BEGIN Extract
Professor Mohanbir Sawhney is a globally recognized scholar, teacher, consultant and speaker in strategic marketing, innovation and new media. His research and teaching interests include marketing and media in the digital world, process-centric marketing, collaborative marketing, organic growth and network-centric innovation. He has been widely recognized as a thought leader. He spoke to the founders of Founding Fuel during a recent visit to India. Some edited excerpts from part one of a two-part interview:
Q. What are the key trends that are firing up the next generation internet economy?
A. Let me talk about the key trends that I find interesting.
Trend#1: The rise of Asia and the emergence of e-commerce as a viable, large-scale operator-driven entity out of China and India. This phenomenon is a watershed event, given that Alibaba's market cap is now greater than Walmart's. For nearly 10-15 years, the infrastructure, the platform, the critical mass was just not there in Asia. But now, for the next 10 years, it will be an Asian revolution in e-commerce. Out of the 10 biggest e-commerce companies in the world, half a dozen may be from China and India. And you'll see the pattern of acquisitions reverse now. You've already seen Alibaba make its moves.
Trend #2: The rise of the mobile-only customer or consumer: In the Western world, it is a mobile- first culture, where the mobile is becoming the primary screen. But in emerging markets, the mobile-only customer, who has never experienced the internet before, is taking hold. The default mode of interaction is becoming the mobile device.
Even in the US, two years ago, Facebook’s mobile revenues were close to zero. In Q4 2014, it was 69% percent. That’s the same for Google, Alibaba and others. The mobile device is, therefore, the new centre of gravity.
Now that does a couple of things. Mobility isn’t just a smaller screen. It brings in geo-targeting, location, it brings in the possibility of targeting offers, based on their individual profiles and preferences, but also on the basis of their situation and location. It also makes commerce ubiquitous, or commerce on-the-go, so that users instinctively and compulsively remain connected.
Trend #3: Mobility in payments: We are likely to see the logjam in mobile payments finally being broken. Mobile payments have been around for a long time, be it Google Wallet, and so on. But with Apple Pay, the phone will emerge not just as our port of navigation, media player and movies, but also your bank, your retail store and your financial services institution, bundled into one. And here, the emerging markets will take a slightly different path, like we saw with M-Pesa in Kenya.
END Extract
BEGIN Supplied records
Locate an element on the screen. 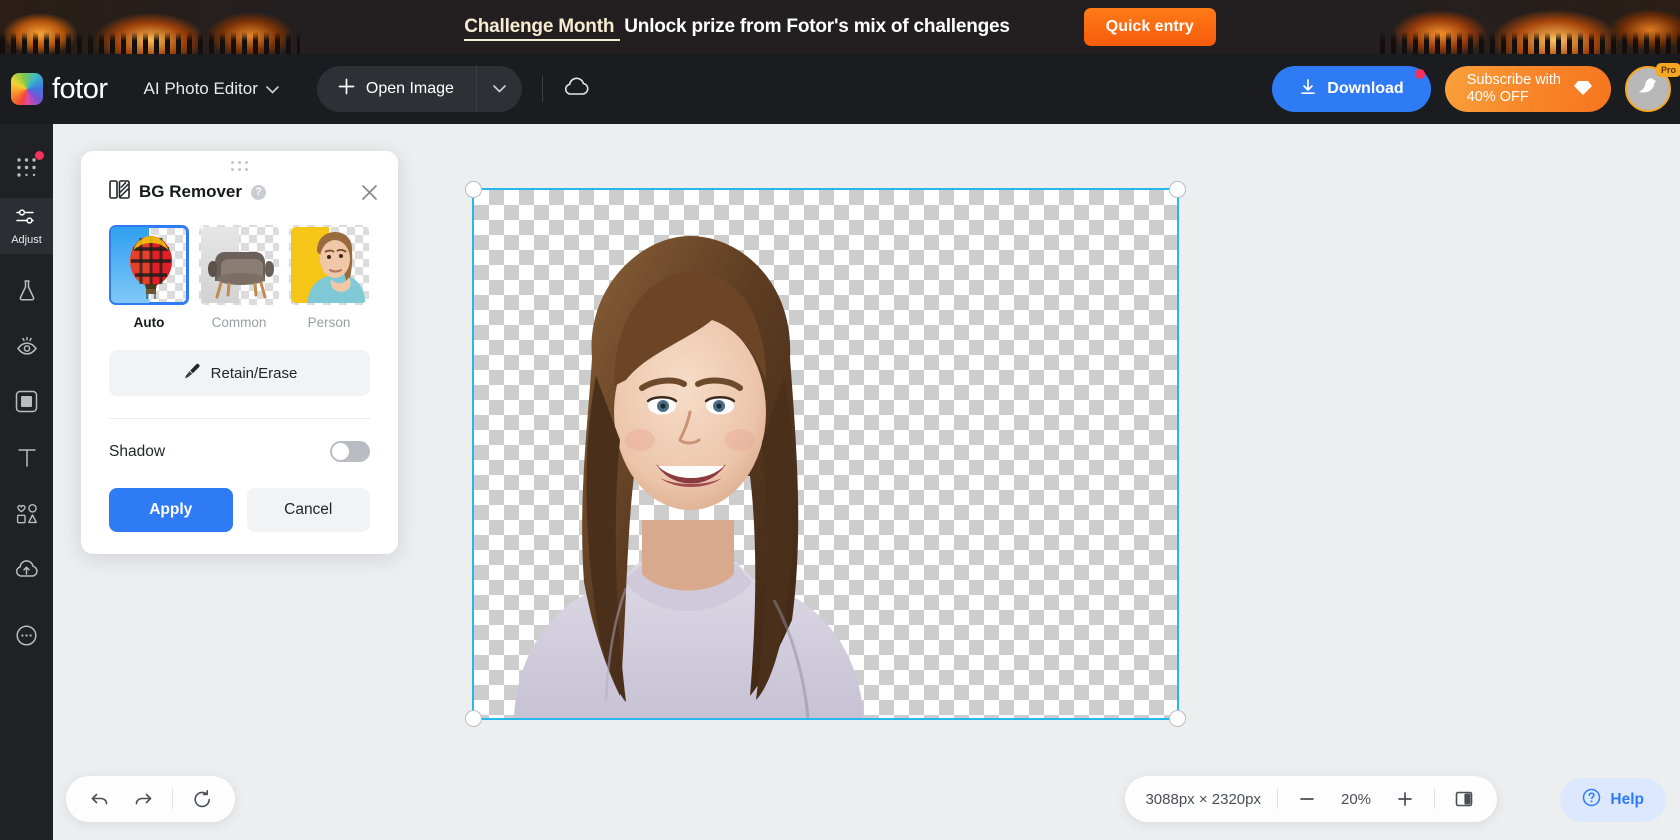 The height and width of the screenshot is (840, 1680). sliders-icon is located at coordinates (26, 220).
END Supplied records
BEGIN Supplied records
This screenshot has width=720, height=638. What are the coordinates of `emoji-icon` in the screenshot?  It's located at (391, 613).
END Supplied records
_Task statement_.
Reproduce word for word the part of the interview on internet economy trends from "Trend #2: The" to "centre of gravity.".

_Solution to the problem_.
Trend #2: The rise of the mobile-only customer or consumer: In the Western world, it is a mobile- first culture, where the mobile is becoming the primary screen. But in emerging markets, the mobile-only customer, who has never experienced the internet before, is taking hold. The default mode of interaction is becoming the mobile device.
Even in the US, two years ago, Facebook’s mobile revenues were close to zero. In Q4 2014, it was 69% percent. That’s the same for Google, Alibaba and others. The mobile device is, therefore, the new centre of gravity.